Review: “Siberian for Beginners” – Culture

A man walks out of the house with a grim face, distraught and exhausted, he turns a corner and hobbles down the dusty empty country road that leads into the distance, he has one foot bandaged and walks with a cane, he has only underpants and slippers and paints an image of misery. The vastness of the land is breathtaking in this film, but it is not one that suggests loneliness and emptiness, abandonment or depression.

The film was shot in widescreen format, you have space and time to watch. The houses are neatly and generously placed side by side, small birch trees stand in the gardens, the laundry flutters on the line, the topography of a wonderfully harmonious neighborhood. A village in the Sakha region of north-eastern Russia, people speak Yakut. The furnishings of the houses are cumbersome, there is a lot of space and large windows. An idyll: outside a natural nowhere, inside bourgeois way of life.

The film “Yt” – the German title is rather clumsy – brings together seven episodes, seven studies in matters of neighborhood and solidarity. Some are exemplarily condensed, almost abstract, conflicts are often settled with a shotgun – or triggered. There are also attractions, once there is talk of a solar eclipse, for this you have to get tinted glasses. On home moviein which a fatal end cannot be ruled out.

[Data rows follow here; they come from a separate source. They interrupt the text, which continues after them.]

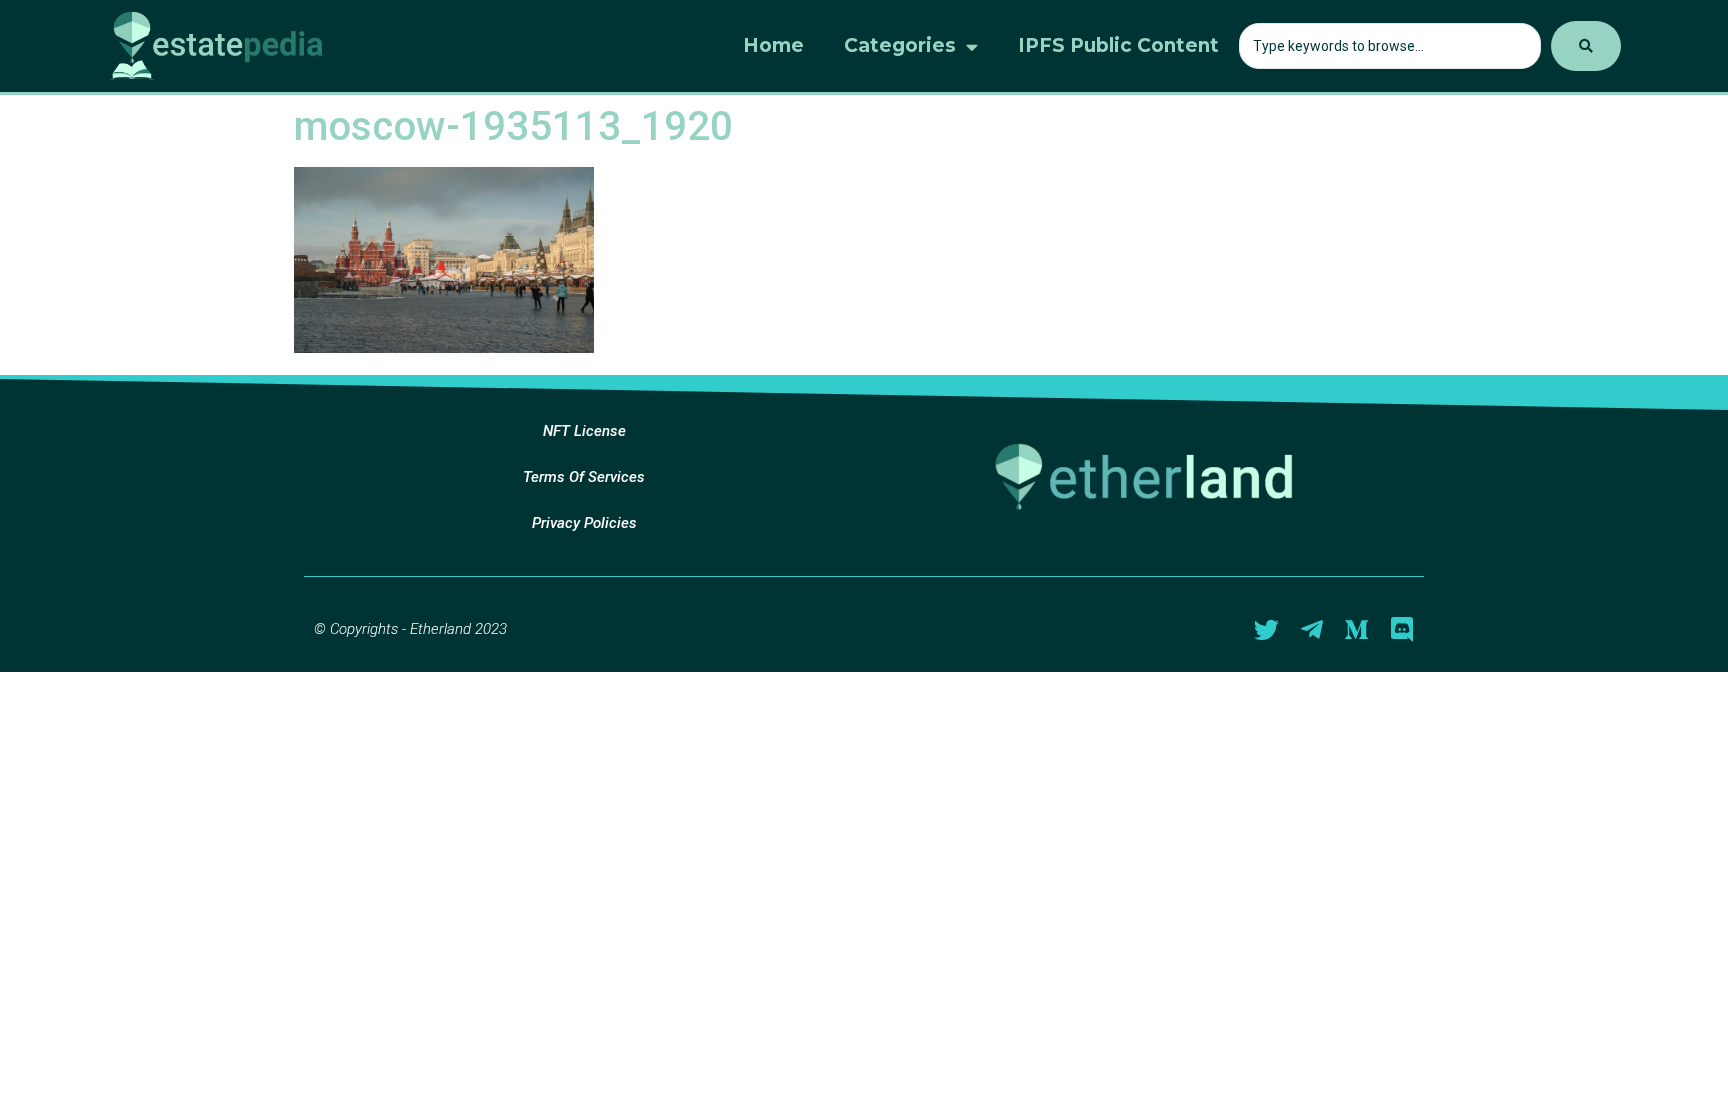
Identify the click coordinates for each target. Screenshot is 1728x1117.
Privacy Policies (584, 523)
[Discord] (1401, 629)
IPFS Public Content (1118, 45)
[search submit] (1586, 46)
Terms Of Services (584, 477)
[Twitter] (1266, 629)
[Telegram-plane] (1311, 629)
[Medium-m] (1356, 629)
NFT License (584, 431)
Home (773, 45)
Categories (900, 45)
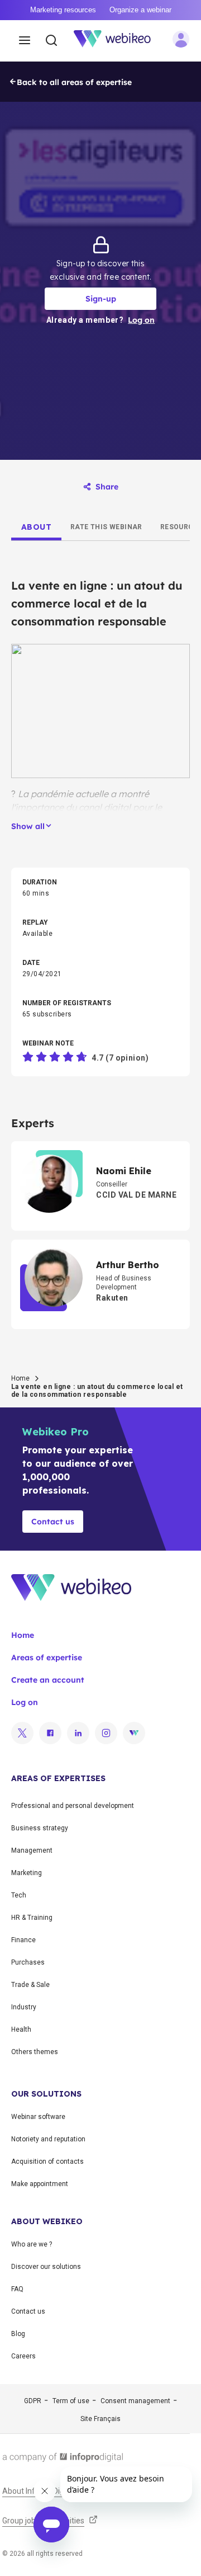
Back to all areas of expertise (74, 82)
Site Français (100, 2419)
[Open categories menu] (24, 41)
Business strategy (39, 1828)
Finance (23, 1940)
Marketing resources (63, 10)
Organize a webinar (140, 10)
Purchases (28, 1962)
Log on (24, 1702)
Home (20, 1378)
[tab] (36, 527)
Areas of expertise (46, 1657)
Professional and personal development (72, 1806)
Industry (23, 2007)
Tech (18, 1895)
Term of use (70, 2401)
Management (31, 1850)
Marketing (26, 1873)
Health (21, 2029)
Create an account (47, 1680)
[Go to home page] (118, 40)
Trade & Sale (30, 1985)
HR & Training (31, 1918)
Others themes (34, 2052)
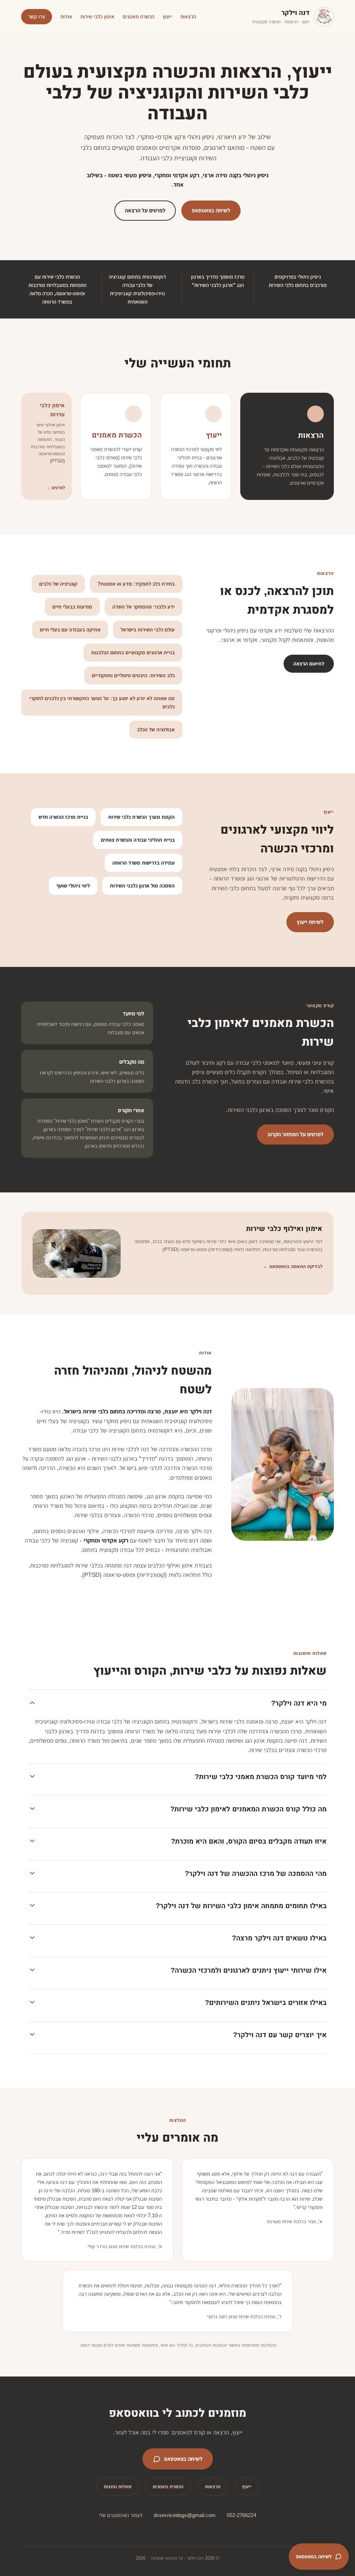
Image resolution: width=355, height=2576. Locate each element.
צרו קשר (36, 16)
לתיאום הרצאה (308, 663)
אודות (66, 16)
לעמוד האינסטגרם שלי (120, 2515)
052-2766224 (241, 2515)
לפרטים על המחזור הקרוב (295, 1134)
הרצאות (188, 16)
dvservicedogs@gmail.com (185, 2515)
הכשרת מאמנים (138, 16)
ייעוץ (167, 16)
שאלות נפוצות (117, 2486)
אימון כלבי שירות (97, 16)
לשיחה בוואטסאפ (211, 210)
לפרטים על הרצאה (145, 210)
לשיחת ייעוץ (310, 922)
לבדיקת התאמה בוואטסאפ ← (292, 1266)
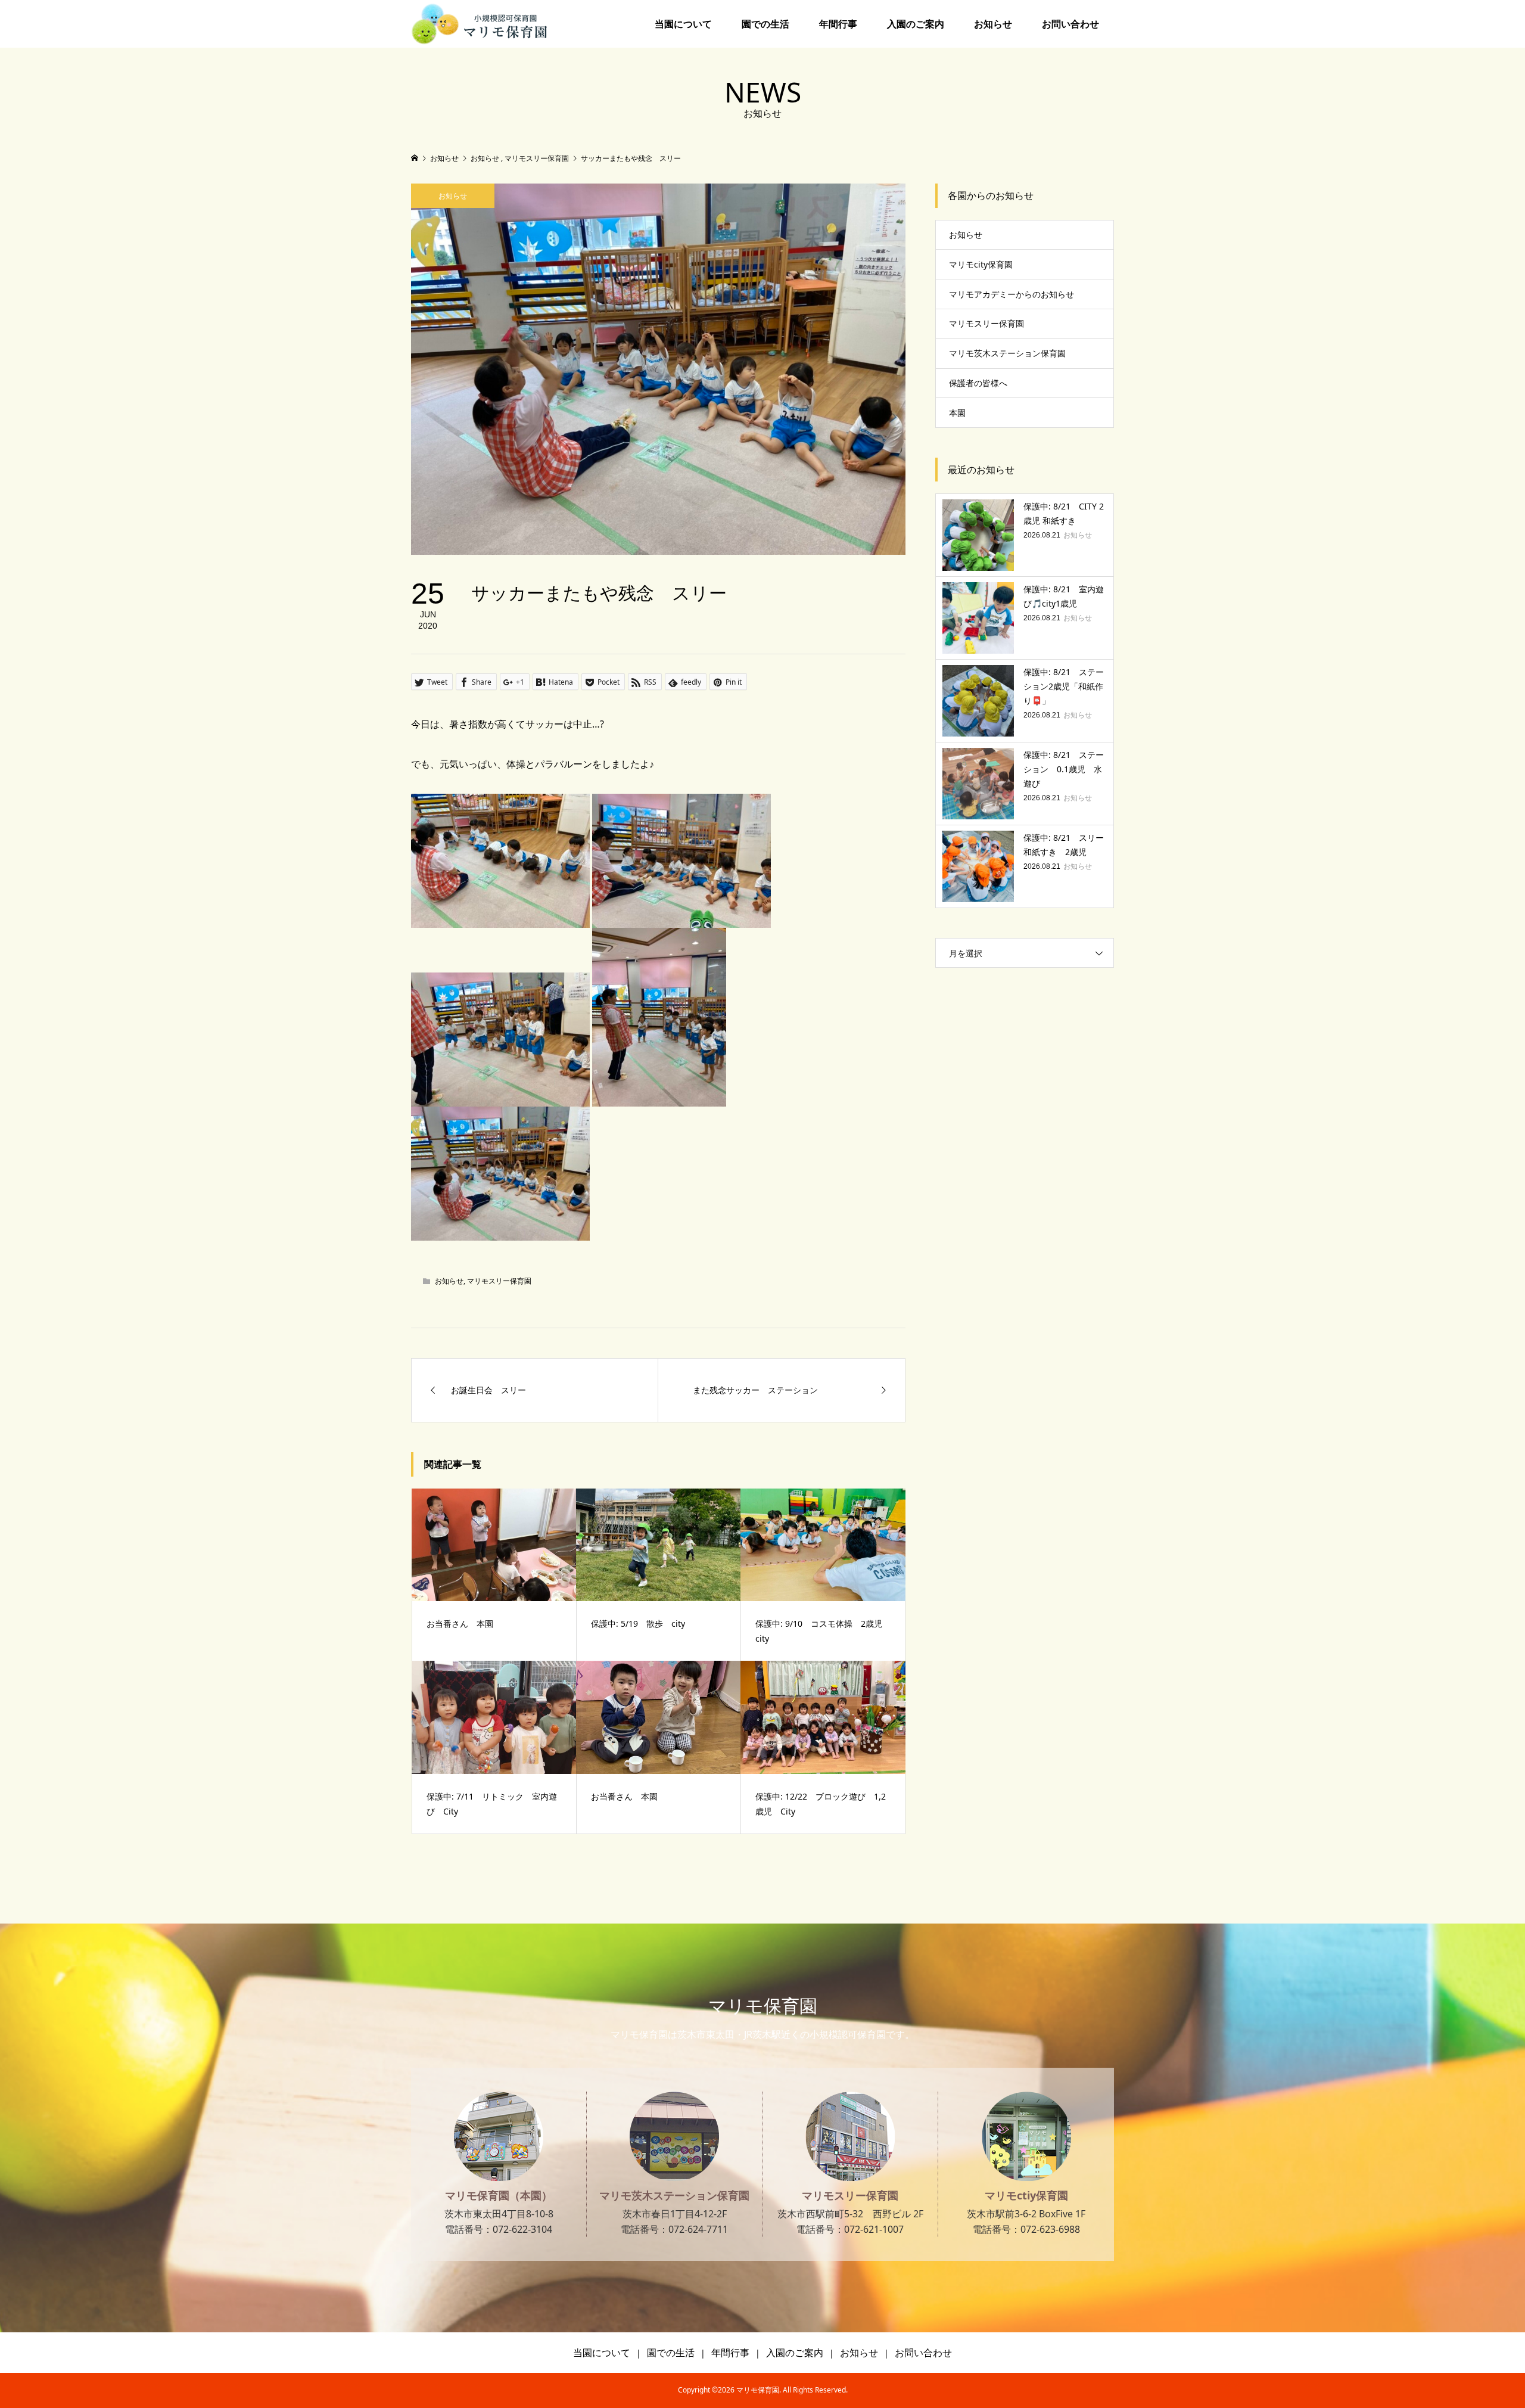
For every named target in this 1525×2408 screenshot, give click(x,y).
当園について (683, 23)
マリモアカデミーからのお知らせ (1011, 294)
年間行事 (838, 23)
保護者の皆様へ (978, 383)
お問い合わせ (1070, 23)
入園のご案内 (915, 23)
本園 (957, 412)
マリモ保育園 (762, 2005)
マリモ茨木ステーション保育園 (1007, 353)
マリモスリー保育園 (499, 1281)
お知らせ (993, 23)
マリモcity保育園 (981, 264)
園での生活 (765, 23)
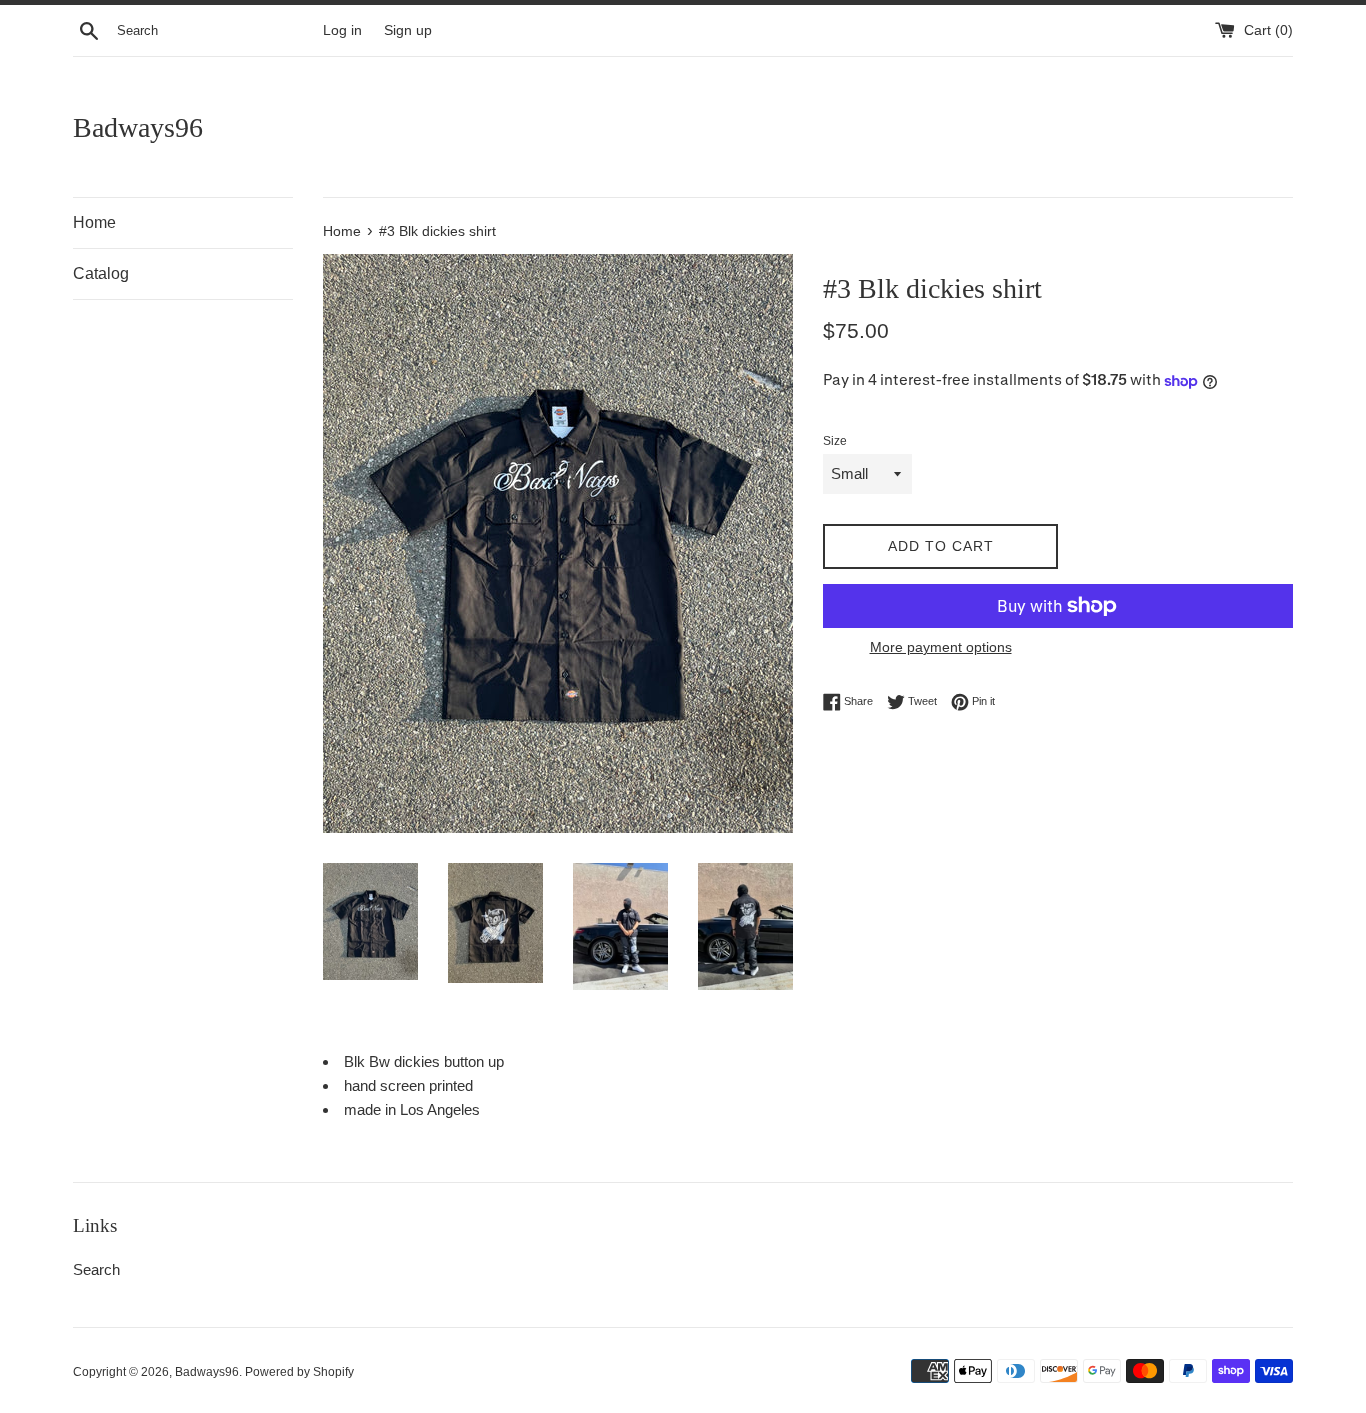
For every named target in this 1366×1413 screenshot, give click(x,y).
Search (96, 1269)
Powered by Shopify (299, 1372)
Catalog (101, 273)
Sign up (408, 30)
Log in (342, 30)
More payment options (941, 647)
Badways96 (138, 127)
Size (835, 441)
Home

Reality resists any tendency towards parables

Village society functions according to the simple laws of action and reaction. Scenes and encounters develop slowly, always following the same rhythm. A man steps out of his house, goes to the fence and strikes up a conversation with the neighbor who is digging a ditch on his property, there is something that needs to be sorted out that his wife couldn’t manage. He lights a cigarette, then the debate begins. What are you doing… I’m digging a new outhouse… But you already have one back there… It’s full… But it’s not good that you’re making the new toilet right next to our vegetable patch. .. Gas conversation ends without an agreement. Action remains to be taken. From which, in turn, a consequence of action arises.

The Covid pandemic is shadowy over the film. It was 2020, says director Stepan Burnashev, “a lockdown was announced in Yakutsk. I went to my home village of Amgu with my family to write a screenplay. I thought it would take two weeks, but it ended up being two months . I talked to my colleague Dmitry Davydov (he lives in the same settlement) and the project was born. I had one episode ready and each of us quickly wrote three more. We agreed with the actors, most of the local people, already with film experience, searched locations and shot everything in two weeks. With a miserable budget, two hundred thousand rubles.”

A young man has found himself a bride, but suddenly he’s waving a gun around among the people who are there to congratulate him – he’s holding the gun more lovingly than the bride. The village elder comes and tries to defuse the explosive situation. To do this, he has to assiduously think up toasts and down more than one bottle of schnapps.

Every idyll has a nasty underside. But reality resists any tendency to parable. The figures are not typical, but remain individual. They accept that people might find them ridiculous. One – the one with the injured foot that won’t heal – sold the grandmother’s house for a great deal, but then on the way back – he was drunk, of course – he lost the bag with the money. And the neighbor suddenly bought a very expensive foreign car… Need for action. action consequence.

Yt, 2021 – directed by Stepan Burnashev, Dmitrii Davydov. Camera: Nikolai Petrov. Editing: Stepan Burnahev. Starring: Innokenty Lukovtsev, Sergei Balanov. Cine Global, 102 minutes. Theatrical release: December 15, 2022.